Papa lève grand les yeux au ciel quand il pense à tous les défis qui attendent Fiston. Mais il ne peut nier que ça en vaut la peine lorsque, immobilisé à un feu rouge dans sa C30 couleur argent à suspension surbaissée, une Porsche ou une Ferrari se pointe tout à côté. « Bien sûr que je trouve la voiture sport bien belle… mais je ne peux m’empêcher de penser que ma voiture, c’est moi qui l’a dessinée! »

Lorsqu’on questionne Simon Lamarre à savoir s’il apprécie sa compagnie, Volvo, il répond sans hésiter: «Beaucoup. J’aime ses valeurs fondamentales, celles de sécurité, de solidité et celles qui la font se soucier des gens, de la nature.»

Pour lui, Volvo est le reflet de la société suédoise, une société « à la fois pratique, très intelligente et grandement soucieuse de son environnement, de son entourage. »

## Lignes de données
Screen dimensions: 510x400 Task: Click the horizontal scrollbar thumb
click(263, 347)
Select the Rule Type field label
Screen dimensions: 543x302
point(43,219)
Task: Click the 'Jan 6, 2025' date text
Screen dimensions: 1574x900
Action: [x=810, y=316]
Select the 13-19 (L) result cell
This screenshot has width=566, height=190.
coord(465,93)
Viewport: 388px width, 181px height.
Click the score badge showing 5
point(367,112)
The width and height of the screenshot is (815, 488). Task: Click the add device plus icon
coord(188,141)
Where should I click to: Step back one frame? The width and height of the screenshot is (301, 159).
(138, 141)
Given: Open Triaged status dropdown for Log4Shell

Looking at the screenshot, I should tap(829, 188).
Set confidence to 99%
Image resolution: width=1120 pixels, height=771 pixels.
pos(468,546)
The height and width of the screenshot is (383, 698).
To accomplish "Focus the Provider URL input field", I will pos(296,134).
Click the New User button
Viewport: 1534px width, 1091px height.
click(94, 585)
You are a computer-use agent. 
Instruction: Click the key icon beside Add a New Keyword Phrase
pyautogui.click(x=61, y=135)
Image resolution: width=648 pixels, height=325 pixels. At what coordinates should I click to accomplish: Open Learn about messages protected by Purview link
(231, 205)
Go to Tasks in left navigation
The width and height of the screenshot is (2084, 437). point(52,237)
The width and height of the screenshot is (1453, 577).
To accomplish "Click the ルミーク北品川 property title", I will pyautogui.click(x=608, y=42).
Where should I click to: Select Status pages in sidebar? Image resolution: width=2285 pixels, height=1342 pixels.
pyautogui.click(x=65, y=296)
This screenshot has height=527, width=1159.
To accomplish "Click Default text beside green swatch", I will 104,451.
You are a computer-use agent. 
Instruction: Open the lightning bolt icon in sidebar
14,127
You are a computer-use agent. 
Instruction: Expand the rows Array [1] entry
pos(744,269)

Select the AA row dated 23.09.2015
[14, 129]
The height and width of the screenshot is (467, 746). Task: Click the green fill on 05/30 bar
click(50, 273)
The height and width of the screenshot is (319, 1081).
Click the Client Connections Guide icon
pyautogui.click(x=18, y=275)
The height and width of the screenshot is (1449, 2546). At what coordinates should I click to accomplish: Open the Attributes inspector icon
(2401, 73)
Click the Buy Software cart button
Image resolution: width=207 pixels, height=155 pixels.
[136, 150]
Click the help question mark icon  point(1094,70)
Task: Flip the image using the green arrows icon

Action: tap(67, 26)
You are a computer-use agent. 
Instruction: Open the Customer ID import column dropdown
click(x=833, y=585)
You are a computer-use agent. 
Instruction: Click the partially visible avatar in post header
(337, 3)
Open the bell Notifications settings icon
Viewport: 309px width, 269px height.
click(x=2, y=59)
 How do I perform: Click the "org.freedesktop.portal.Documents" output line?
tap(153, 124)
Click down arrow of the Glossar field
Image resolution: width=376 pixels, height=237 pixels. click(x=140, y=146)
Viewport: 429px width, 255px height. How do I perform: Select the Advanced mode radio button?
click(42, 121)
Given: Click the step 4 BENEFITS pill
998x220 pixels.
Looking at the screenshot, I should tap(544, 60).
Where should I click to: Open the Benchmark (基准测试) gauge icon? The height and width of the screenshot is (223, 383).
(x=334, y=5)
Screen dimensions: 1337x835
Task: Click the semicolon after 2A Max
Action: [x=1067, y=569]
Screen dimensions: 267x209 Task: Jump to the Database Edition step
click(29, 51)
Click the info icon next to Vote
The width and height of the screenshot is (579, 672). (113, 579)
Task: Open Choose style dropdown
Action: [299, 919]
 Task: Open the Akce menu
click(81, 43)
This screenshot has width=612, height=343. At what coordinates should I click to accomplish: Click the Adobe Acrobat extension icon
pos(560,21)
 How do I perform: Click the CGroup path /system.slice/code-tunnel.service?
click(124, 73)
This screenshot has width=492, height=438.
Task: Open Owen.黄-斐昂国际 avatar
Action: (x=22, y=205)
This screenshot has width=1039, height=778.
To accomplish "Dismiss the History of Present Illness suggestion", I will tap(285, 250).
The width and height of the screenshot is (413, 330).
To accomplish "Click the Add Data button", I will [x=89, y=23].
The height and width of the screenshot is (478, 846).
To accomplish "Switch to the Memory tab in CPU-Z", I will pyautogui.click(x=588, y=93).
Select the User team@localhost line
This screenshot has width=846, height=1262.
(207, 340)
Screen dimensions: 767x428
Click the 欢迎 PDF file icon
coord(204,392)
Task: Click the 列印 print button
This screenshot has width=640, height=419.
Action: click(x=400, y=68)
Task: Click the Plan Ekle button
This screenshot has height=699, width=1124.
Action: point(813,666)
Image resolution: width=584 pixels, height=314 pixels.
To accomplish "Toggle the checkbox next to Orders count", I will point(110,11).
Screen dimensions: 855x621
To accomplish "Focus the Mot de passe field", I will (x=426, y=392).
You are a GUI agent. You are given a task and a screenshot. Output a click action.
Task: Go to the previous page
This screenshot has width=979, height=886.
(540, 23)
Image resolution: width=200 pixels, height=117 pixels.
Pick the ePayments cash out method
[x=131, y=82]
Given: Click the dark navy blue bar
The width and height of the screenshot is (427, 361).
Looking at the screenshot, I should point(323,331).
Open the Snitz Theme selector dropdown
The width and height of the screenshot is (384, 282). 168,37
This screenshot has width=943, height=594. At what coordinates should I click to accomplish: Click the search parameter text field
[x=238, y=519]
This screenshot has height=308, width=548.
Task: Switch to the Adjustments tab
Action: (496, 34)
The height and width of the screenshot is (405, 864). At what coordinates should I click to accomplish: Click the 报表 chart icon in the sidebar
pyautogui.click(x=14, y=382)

## Liste des tâches
A: Répondez à ces questions sur l'extrait consacré à Simon Lamarre et à Volvo :
(i) De quelle couleur est la C30 ?
(ii) Quelles valeurs fondamentales de Volvo Simon Lamarre mentionne-t-il ?
(iii) Selon lui, de quoi Volvo est-elle le reflet ?
B: Rédigez la suite de l'extrait sur Simon Lamarre et Volvo, à partir de sa dernière phrase.

## Réponses aux tâches
A:
(i) Argent.
(ii) La sécurité, la solidité et celles qui la font se soucier des gens et de la nature.
(iii) De la société suédoise.

B:
Lui qui vit maintenant depuis presque deux décennies à Göteborg (prononcez «Hoyteborg» si vous voulez faire croire que, comme lui, vous parlez couramment la langue) a vite appris que les Suédois sont des êtres de contraire: «Ils sont d’un grand sérieux au travail et jamais ils ne prennent un verre d’alcool à l’heure du lunch. Mais lorsque le boulot est terminé et qu’il y a fête, ils sont… tout à l’opposé!»


La question qui tue

Pour Simon Lamarre, la « question qui tue » est celle-ci: quelles sont les tendances « design » du futur? « Je l’attendais avec ferveur, cette question! », ironise-t-il gentiment.

Il se prête néanmoins à la réponse : « L’environnement est ce qui marquera le plus, » dit-il. Voilà sans doute pourquoi son prochain mandat, au sein de Volvo, sera le design environnemental, ce qui devrait permettre de réunir toutes les initiatives vertes sous un même parapluie.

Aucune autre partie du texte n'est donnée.